## [Page extract]
======

Of the top types of attacks, phishing and ransomware ranked just below the compromising of credentials. The report also found:

  • 92 percent of organizations rank users as their primary security concern. And at the same time, security awareness training along with phishing testing topped the list of security initiatives that organizations need to implement.
  • Organizations today have a large number of attack vectors to prevent, monitor for, detect, alert and remediate. In terms of attacks, 95 percent of organizations are most concerned with data breaches.
  • Ensuring security is in place to meet GDPR requirements is still a challenge for 64 percent of organizations, despite details of the regulation being out for quite some time.

Most every security professional is aware that layered security practices are more effective. For example, should an attacker manage to get around defenses, a mature and effective security program that includes monitoring and response could identify the breach and mitigate it quickly. Compare that to an organization that has little to no monitoring that finds out they’ve been breached from a partner or a notification from law enforcement after data has been found circulating in underground forums.

======

## [Items]
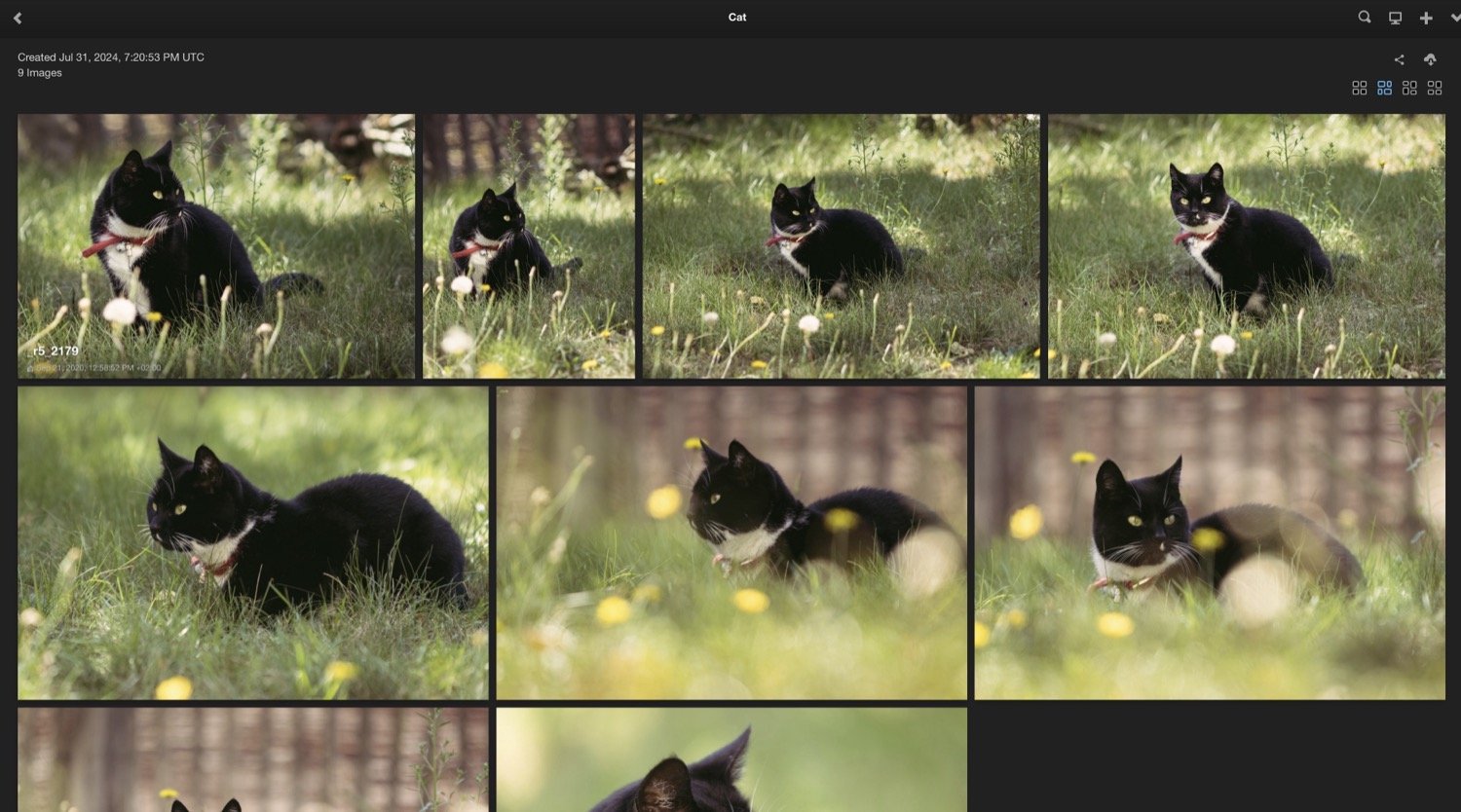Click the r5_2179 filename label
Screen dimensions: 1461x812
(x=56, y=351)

======

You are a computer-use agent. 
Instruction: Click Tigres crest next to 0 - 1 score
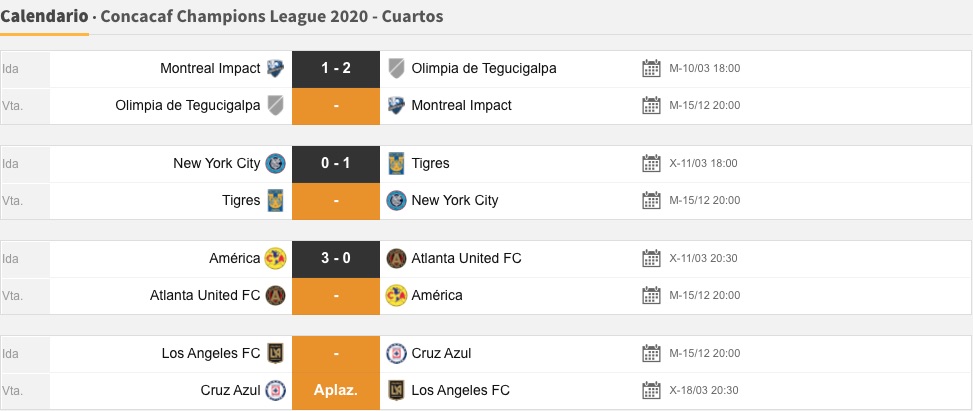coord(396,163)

======

## [Required task]
Copy the passage on security threats from "Of the top types" up to and including "need to implement.", substituting "smishing" for every occurrence of "phishing".

## [Task answer]
Of the top types of attacks, smishing and ransomware ranked just below the compromising of credentials. The report also found:

  • 92 percent of organizations rank users as their primary security concern. And at the same time, security awareness training along with smishing testing topped the list of security initiatives that organizations need to implement.